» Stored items
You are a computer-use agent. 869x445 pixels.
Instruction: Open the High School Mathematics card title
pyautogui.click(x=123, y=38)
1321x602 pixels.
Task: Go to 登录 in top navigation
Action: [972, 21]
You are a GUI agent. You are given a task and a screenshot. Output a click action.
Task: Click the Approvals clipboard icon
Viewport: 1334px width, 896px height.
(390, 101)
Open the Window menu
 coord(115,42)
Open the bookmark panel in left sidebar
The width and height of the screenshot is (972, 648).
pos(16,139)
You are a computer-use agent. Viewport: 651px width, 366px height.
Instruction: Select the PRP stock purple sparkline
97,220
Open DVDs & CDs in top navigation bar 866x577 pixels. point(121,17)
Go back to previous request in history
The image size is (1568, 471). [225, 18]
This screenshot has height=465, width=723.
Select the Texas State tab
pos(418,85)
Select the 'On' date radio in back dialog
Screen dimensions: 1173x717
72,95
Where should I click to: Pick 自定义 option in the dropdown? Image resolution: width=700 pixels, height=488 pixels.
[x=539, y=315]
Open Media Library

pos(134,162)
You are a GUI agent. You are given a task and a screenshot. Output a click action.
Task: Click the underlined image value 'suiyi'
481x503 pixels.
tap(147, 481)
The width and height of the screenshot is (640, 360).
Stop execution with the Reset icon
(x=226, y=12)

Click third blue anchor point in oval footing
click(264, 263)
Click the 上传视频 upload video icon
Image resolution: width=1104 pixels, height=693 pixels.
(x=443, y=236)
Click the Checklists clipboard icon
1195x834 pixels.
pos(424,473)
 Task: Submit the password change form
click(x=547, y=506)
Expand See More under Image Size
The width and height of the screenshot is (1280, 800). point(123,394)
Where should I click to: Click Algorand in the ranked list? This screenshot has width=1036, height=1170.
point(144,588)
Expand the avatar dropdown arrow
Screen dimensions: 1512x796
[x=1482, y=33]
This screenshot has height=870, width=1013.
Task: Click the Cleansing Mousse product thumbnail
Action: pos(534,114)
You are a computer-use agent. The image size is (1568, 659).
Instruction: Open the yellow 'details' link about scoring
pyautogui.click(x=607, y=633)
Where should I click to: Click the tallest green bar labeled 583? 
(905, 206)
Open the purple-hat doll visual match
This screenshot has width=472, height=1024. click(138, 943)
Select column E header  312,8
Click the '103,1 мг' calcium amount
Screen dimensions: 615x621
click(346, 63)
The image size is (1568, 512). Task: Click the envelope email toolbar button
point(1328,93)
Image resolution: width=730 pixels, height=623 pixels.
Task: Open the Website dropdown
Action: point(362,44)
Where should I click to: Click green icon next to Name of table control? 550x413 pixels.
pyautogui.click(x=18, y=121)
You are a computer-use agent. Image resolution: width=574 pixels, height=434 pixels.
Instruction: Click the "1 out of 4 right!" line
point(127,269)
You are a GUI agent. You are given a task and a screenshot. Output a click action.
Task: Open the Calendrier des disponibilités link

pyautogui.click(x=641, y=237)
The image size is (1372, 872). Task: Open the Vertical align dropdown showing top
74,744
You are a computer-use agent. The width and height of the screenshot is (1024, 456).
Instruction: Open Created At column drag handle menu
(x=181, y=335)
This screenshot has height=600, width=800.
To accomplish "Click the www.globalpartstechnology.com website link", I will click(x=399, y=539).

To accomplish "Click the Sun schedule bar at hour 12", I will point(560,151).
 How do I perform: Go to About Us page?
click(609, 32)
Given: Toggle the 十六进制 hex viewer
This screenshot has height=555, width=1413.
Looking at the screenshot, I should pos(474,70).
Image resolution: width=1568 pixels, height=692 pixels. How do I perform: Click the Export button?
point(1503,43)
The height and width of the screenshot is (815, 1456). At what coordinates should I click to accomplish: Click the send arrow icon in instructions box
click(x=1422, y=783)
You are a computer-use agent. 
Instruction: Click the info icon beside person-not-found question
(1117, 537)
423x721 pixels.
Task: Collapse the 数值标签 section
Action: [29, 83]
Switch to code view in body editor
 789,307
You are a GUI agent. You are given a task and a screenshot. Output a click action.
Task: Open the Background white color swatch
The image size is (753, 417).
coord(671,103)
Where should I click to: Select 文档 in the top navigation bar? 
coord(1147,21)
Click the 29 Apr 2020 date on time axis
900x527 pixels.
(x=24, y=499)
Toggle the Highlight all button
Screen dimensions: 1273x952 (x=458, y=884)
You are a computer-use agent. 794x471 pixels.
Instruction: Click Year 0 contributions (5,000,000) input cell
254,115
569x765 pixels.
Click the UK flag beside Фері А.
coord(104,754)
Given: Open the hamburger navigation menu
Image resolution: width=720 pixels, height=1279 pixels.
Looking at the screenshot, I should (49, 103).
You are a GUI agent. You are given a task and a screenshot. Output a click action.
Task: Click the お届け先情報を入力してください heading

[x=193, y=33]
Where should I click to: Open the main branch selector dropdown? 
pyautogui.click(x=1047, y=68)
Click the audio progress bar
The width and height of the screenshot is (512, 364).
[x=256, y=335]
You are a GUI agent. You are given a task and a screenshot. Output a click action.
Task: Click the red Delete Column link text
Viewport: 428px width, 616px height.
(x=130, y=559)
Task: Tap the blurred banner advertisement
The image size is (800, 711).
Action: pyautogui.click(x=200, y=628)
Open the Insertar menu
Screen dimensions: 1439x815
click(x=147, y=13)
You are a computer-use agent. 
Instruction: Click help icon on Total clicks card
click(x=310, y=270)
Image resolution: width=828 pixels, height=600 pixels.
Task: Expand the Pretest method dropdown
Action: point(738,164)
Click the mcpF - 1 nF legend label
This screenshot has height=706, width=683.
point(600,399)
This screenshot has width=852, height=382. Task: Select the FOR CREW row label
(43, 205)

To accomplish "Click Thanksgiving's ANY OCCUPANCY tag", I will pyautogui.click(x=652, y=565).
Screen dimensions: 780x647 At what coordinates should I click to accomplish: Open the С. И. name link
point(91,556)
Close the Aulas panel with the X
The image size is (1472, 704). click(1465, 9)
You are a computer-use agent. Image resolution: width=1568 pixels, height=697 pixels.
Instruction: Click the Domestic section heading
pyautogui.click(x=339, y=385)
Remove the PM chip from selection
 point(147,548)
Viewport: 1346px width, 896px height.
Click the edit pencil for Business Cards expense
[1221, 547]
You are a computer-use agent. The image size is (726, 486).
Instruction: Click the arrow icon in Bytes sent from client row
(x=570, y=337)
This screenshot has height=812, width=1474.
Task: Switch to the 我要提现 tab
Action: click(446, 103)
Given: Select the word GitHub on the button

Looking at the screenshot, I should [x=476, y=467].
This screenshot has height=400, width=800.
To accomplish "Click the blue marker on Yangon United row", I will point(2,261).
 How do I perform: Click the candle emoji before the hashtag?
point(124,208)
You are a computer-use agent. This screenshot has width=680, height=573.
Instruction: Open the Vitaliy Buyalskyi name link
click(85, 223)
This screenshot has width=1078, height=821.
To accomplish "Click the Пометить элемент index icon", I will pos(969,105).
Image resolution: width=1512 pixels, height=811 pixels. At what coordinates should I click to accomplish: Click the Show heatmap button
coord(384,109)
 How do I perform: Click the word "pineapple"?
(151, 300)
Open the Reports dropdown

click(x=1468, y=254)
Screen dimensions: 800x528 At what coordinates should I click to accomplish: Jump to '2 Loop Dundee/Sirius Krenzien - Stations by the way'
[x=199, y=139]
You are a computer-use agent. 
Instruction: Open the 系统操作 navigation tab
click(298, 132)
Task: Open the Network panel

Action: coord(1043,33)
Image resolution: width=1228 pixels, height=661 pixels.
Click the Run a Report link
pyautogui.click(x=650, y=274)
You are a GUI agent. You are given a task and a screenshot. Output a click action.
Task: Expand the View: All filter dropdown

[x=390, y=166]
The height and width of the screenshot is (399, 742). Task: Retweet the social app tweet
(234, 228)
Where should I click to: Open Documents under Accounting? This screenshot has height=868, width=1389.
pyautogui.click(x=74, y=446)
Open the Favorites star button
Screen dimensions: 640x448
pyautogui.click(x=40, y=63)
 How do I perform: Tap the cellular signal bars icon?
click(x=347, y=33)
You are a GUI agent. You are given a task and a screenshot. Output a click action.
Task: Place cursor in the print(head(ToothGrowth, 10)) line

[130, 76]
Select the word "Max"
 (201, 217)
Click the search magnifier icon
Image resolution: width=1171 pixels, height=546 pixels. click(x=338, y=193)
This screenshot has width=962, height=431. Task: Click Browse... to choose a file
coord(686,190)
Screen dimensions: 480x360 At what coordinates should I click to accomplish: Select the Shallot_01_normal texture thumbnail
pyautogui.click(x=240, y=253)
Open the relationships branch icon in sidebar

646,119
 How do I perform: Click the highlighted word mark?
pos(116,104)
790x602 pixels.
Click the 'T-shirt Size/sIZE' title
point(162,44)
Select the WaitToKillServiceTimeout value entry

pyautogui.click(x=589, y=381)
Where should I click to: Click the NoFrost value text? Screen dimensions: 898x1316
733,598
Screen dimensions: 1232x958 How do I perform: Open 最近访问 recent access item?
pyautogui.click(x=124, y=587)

» WORK INSTRUCTIONS
Among the entries, copy every line containing the word "clipboard".

» RESPONSE BOX
Task: Click the Approvals clipboard icon
Click the Checklists clipboard icon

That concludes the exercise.